Ne pas lire n'est désormais plus une marque d'infamie et il n'est donc pas nécessaire de surestimer sa pratique pour conserver son estime de soi et des autres. Et ainsi, plus les autres formes d’accès à l’information se développent, moins le livre devient une évidence collective (et donc individuelle) et plus il est possible de négliger la déclaration de cette pratique.
Des ventes qui ne reculent pas
La « baisse de la lecture » pourrait donc être en trompe-l’œil. Cette hypothèse qui date des années 1990 reste envisageable. Il faudrait pouvoir disposer de séries de données sur les pratiques réelles de lecture (et non leur déclaration). À défaut, on peut regarder du côté des chiffres de ventes de livres. Opportunément, le ministère de la Culture a publié une série de données de 1993 à 2024.
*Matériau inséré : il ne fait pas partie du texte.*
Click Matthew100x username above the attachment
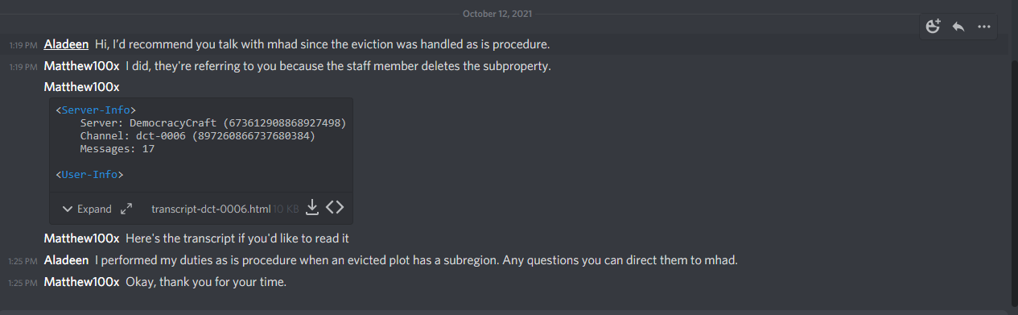 pyautogui.click(x=81, y=87)
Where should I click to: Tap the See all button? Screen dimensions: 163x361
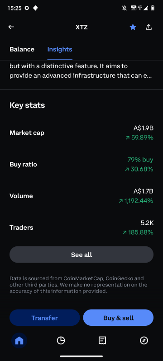82,255
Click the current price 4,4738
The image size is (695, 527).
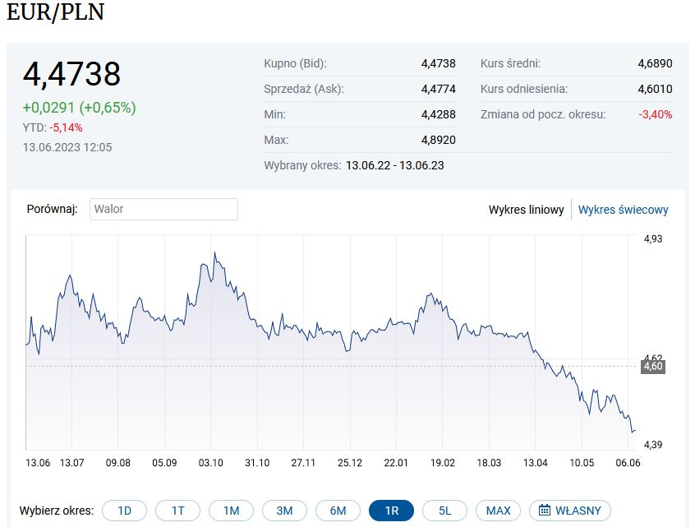coord(71,74)
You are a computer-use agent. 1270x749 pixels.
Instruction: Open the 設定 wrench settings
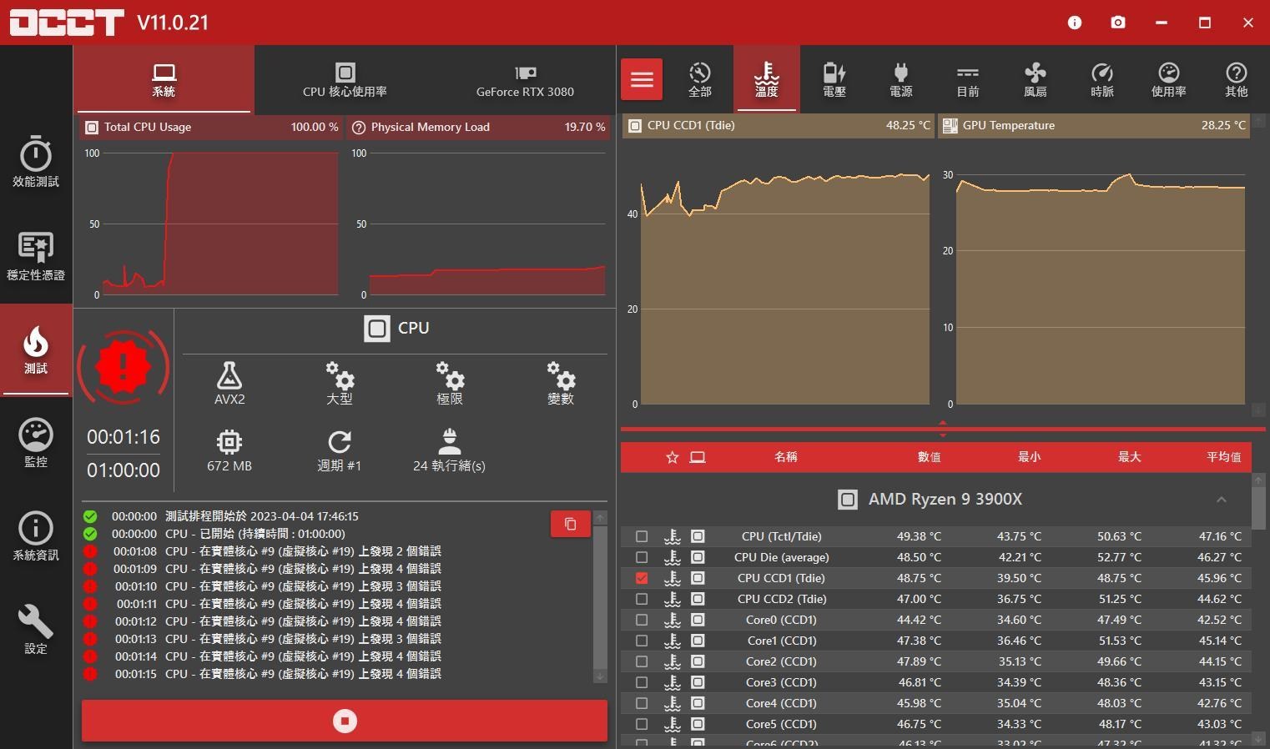pos(36,629)
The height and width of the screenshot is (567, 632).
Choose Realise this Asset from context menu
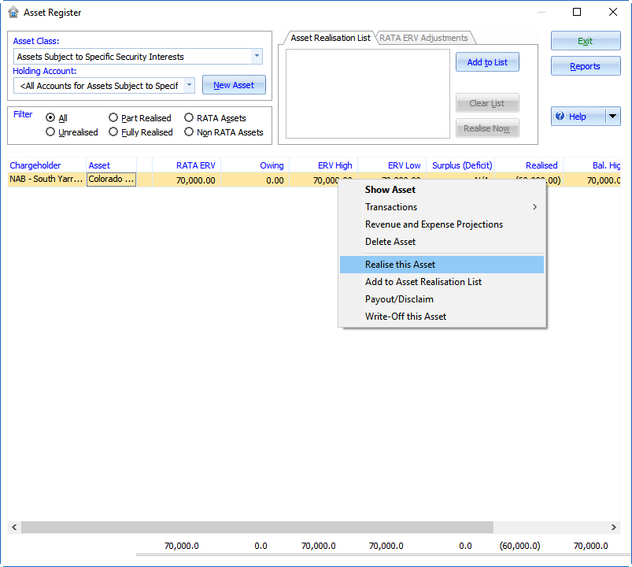coord(400,265)
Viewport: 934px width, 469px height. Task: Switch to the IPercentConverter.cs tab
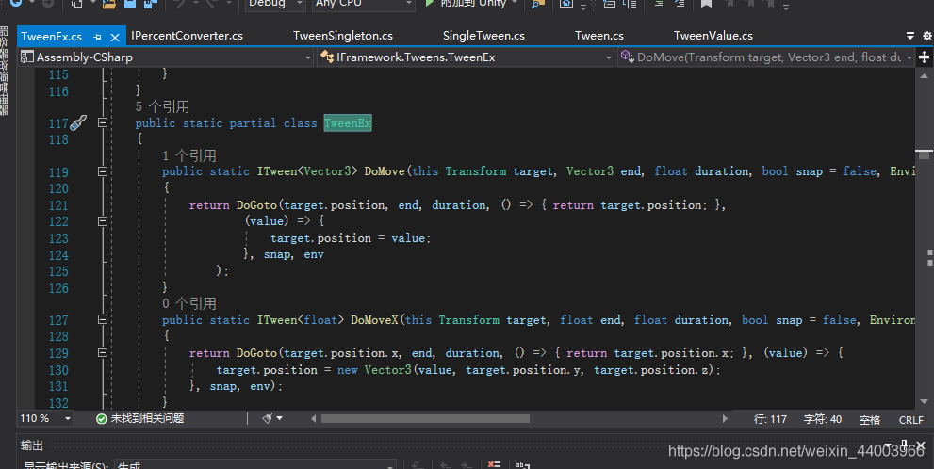[187, 36]
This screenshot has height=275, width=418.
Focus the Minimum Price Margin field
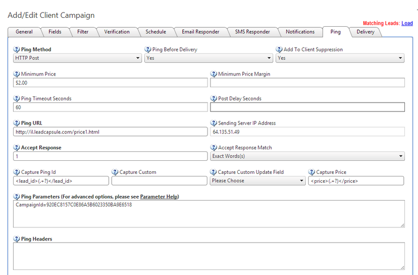tap(307, 83)
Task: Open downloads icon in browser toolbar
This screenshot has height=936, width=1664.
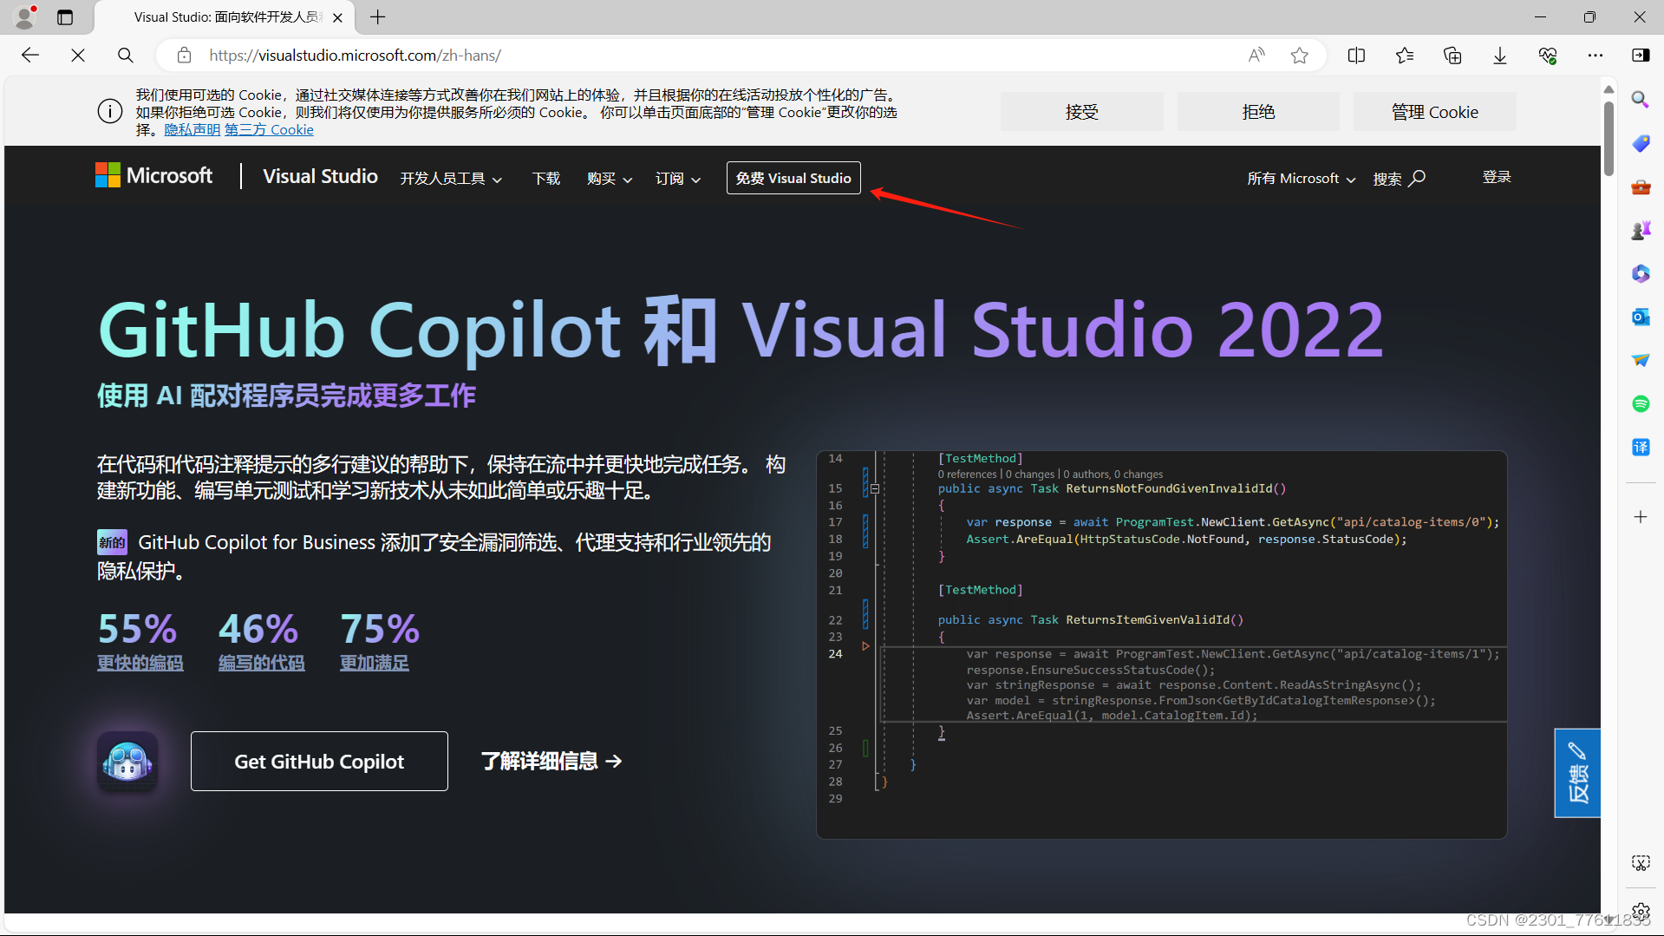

Si on s’intéresse non pas au chiffre d’affaires mais au volume des ventes, on observe une érosion moyenne de 0,2 % par an sur l’ensemble de la période. Cela correspond à une baisse de 6,3 % entre 1993 et 2019. En revanche, pour la période 2020-2024, la forte croissance de 2021 (+17,8%) conduit à une croissance moyenne de 2,4%. Cette hésitation se retrouve sur le nombre d’exemplaires vendus (hors scolaire) : entre 2010 et 2023, le nombre annuel des ventes s’établit à 380 millions d’exemplaires. On était à 390 en 2010 et 384 en 2023.
Tous ces chiffres ne décrivent pas une forte érosion des ventes et particulièrement pas dans la période récente du fait du rebond historique post-Covid. Donc y compris la « baisse de la lecture de livres » n’est pas totalement certaine quand on s’intéresse aux pratiques et non aux déclarations.
L’amour et la pitié
Dès lors, on peut s’interroger sur les discours inquiets sur la lecture. Décrivent-ils la réalité ou les angoisses d’une partie d’entre nous voire les enjeux identitaires et intérêts d’une partie des agents et des institutions ?
Au-delà de l’arbitrage sur la réalité de la situation, la question mérite d’être posée car ces discours produisent des effets. En pointant la (supposée) fragilité de la lecture, on mobilise les acteurs du monde du livre et leurs soutiens mais encourage-t-on à la lecture ? L'amour naît rarement de la pitié. Les Français ne retourneront pas vers la lecture de livres grâce à la thématique de la lecture en danger. Ils vont vers les livres quand ceux-ci sont disponibles où ils sont, avec qui ils sont, quand ils ne sont pas trop chers, qu’ils rencontrent leurs aspirations y compris non formulées et que de la place leur soit laissée dans l’appropriation qu’ils peuvent en faire.